Excerpted passage
Native Detroiter Andrae Townsel wears many hats: He’s in school to get his doctorate in education administration, works as the dean of students at a Washington D.C. public school, raps and even had a stint as a professional football player (albeit on a Canadian Football League team).
Now, Townsel has a new plan. He’s running for mayor of his hometown, heannounced Saturday.
The Detroit mayoral race for 2013 hasn’t hit full steam yet, but several other candidates have showed interest in the top city position. City Council President Charles Pugh announced earlier this year he would not run for re-election to his current position and is considering a run for mayor, and state Rep. Lisa Howze (D-Detroit) announced her candidacy in February. Then there’s Mike Duggan, CEO of Detroit Medical Center — while he’s confirmed nothing, rumors of a run have beenmounting.
For now, Mayor Dave Bing has focused on the work at hand and has not announced his plans for 2013, though he hasn’t ruled out seeking a second term.
Compared to other possible candidates, Townsel, who grew up on Detroit’s west side and graduated from Cass Technical High School before getting a scholarship to Howard University in D.C., is younger and less immersed in city and state politics. But he argues his passion for his hometown, innovation and leadership abilities will make up for his lack of experience.

Given data
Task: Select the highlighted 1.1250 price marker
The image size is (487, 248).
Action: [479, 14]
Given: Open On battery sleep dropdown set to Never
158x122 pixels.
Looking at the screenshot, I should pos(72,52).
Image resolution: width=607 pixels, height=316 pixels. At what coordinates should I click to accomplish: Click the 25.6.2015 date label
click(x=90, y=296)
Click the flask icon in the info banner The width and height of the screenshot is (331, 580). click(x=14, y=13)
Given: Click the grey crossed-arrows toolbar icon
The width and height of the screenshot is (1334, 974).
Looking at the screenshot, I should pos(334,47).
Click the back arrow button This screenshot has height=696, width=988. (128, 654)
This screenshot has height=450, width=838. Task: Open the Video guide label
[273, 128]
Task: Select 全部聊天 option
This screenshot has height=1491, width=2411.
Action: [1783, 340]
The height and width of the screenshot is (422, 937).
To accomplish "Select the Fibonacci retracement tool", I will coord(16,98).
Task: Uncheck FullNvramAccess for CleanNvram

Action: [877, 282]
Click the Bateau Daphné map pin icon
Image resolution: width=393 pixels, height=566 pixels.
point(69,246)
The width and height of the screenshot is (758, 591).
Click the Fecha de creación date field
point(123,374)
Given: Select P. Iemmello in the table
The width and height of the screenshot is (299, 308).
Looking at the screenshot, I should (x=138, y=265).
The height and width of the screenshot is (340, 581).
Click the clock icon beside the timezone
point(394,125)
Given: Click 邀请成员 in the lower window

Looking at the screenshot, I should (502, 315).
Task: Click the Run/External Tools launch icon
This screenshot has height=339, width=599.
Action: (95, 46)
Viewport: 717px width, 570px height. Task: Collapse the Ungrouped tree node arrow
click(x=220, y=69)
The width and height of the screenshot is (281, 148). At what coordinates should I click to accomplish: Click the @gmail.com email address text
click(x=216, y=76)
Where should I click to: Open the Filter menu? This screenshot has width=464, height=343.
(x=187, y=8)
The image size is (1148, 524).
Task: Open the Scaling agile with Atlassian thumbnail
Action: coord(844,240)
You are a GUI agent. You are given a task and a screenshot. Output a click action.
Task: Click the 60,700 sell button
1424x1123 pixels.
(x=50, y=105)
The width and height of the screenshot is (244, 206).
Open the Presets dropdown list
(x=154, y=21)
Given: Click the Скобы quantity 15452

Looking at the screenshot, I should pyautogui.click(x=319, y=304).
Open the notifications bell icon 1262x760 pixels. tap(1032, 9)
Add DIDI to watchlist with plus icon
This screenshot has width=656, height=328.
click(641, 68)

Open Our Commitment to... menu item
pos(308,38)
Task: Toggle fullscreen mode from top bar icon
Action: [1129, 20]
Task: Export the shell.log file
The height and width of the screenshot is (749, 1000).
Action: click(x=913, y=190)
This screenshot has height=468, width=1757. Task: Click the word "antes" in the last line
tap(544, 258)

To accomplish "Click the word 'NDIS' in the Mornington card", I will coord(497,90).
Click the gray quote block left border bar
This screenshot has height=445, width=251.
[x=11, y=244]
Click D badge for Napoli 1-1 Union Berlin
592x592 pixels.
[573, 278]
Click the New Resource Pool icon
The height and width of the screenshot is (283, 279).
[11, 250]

Problem A
From the article about Detroit's 2013 mayoral race, write out the passage from "Native Detroiter Andrae" up to and including "Football League team).".
Problem B
List every person named in the article about Detroit's 2013 mayoral race.
Problem C
Continue the article about Detroit's 2013 mayoral race from its last sentence.

Exercise result A
Native Detroiter Andrae Townsel wears many hats: He’s in school to get his doctorate in education administration, works as the dean of students at a Washington D.C. public school, raps and even had a stint as a professional football player (albeit on a Canadian Football League team).

Exercise result B
Andrae Townsel, Charles Pugh, Lisa Howze, Mike Duggan, Dave Bing

Exercise result C
HuffPost Detroit caught up with Townsel to discuss the city and his plan to run for mayor.
Why did you decide to run for mayor?
I ultimately decided to run for office when the emergency financial manager was an issue. I saw how we were fighting tooth and nail to keep that from happening, and I saw how we had to sign a consent agreement and create two positions out of an already tight budget. People’s hearts were broken in the city, mainly with what happened in the past and also because democracy and our democratic process were threatened.
How does your work in education prepare you for a job in politics?
The leadership component of public service … as an educator you’re dealing with public and then managing large bodies of people within a district as well as decision-making skills understanding the policy process. I have the ability to lead and the talent to lead.
What would you offer Detroit?
Detroit No. 1 needs to be inspired. I feel a lot of our residents have been let down, hyped up and let down, hyped up and down. We’re losing residents, people are moving away to the suburbs or another state.
I see how an inner city can be run and run effectively in the nation’s capital, and that’s almost a blueprint for how Detroit can be.
What would be some of the most important issues you would work on if you were elected mayor?
I’d love to work with city services. Response times from EMS and fire and the police department. Public transportation — that’s just standard. There’s an expectation that services be delivered. One of the main things I provide is a sense of urgency for restoring city services, and as a service leader I’d be on the front lines.
This is not coming from a political standpoint this is coming from my heart. It’s not a game to me; this is home, this is family, this is friends.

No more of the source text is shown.